Luego vino hacia mí y me cargo dándome un beso en la mejilla y una palmada en
el rostro besado. Así era la abuela con su peculiar forma de dar cariños a los
nietos.
Se pusieron
a parlar mis padres y la abuela no sé de qué cosas, probablemente de la pierna
malherida de mi padre, del negocio de mamá Andrea en el mercado de abastos del
pueblo o quizás del tío Lucho, el compañero de La Oñucha, que venía a ser el
padrastro de mi padre y por ello le decíamos tío, en vez de abuelo.
Yo jugaba,
los días eran menos dañinos que los de ahora, el sol menos intenso pero
saludable. Las calles del barrio, asoladas por el silencio y el murmullo de los
pajarillos y el tronar cadencioso del viento de la tarde, arrastrando polvo y
mugre, se mantenían rusticas y con pocas almas en sus calles. Solo los viejos automóviles
de servicio urbano pasaban de vez en cuando por la calle y se dejaba escuchar
su claxon o el ruido estremecedor de sus viejos motores.
Para la
abuela, yo era su engreído, ahora no entiendo porqué me tomo tanto cariño,
quizá haya sido por el parecido físico que tengo con mi padre, su hijo o porque
yo era el nieto menor entre todos los nietos con quien compartía la
familiaridad dentro del área territorial donde ella vivía.
Aquel día de
su visita, la abuela había salido hacia el corral de la casa, por donde había
entrado, se sentó en el pequeño poyo que mamá tenía donde descansaba sus
veranos. Mientras yo seguía jugando con las viejas pilas Rayo-Vac ó Nathional,
que colocados en una destartalada plancha hacían las veces de carga e iba de un
lado para otro, dejando como huellas, aplanados caminos que me servían de
carretera. La abuela miraba mi juego yo silbaba y murmuraba el pequeño verso
que había aprendido del libro que sirvió a más de tres generaciones para su
aprendizaje de lecto-escritura: Coquito. “El
gato y la gata se van a cashal y no hachen la boda por no tenel pan” la
abuela se impresiona, sus ojos se agrandan mirándome fijamente, fuego de azufre
le salen por los ojos, su rostro arrugado se entumece, evita gritar para no
caerse de espaldas, dan un brinco del
poyo donde estaba sentada y corre hacia mí en silencio y me da un jalón de
orejas, estirándolos hacia arriba, habría sido tan fuerte el jalón que me eche
llorar: cholo malcriado, cómo vas hablar esas cosas, eso no se habla, decía,
mientras daba otro tirón a mi oreja derecha.
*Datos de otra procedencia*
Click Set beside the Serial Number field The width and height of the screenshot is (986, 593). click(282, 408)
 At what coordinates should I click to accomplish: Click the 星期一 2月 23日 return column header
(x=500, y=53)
Inocente de toda culpa, continúo
llorando y corro hacia mi padre, que estaba más cerca de mí en ese momento y la
abuela le dice, sacudiendo su falda con olor a leña y fogón y que yo había
estado hablando malas palabras y cómo era posible que a mi edad hablase esas
cosas. Y mi padre le pregunta que ha dicho, y la abuela le cuenta y repite el
pequeño verso del libro de Coquito y mi padre suelta una risa y le dice, que lo
que había dicho no eran malas palabras, sino que como todo niño no articula
bien algunas palabra, en ese instante pude ver la cara de la abuela Oñucha,
desmoronándose de pena, cayéndose para adentro y a la vez, caminando
resueltamente hacía mi, para darme cariño y decirme que le disculpara y que
ahora entendía que había querido decir: “el
gato y la gata se van a casar y no hacen la boda por no tener pan”.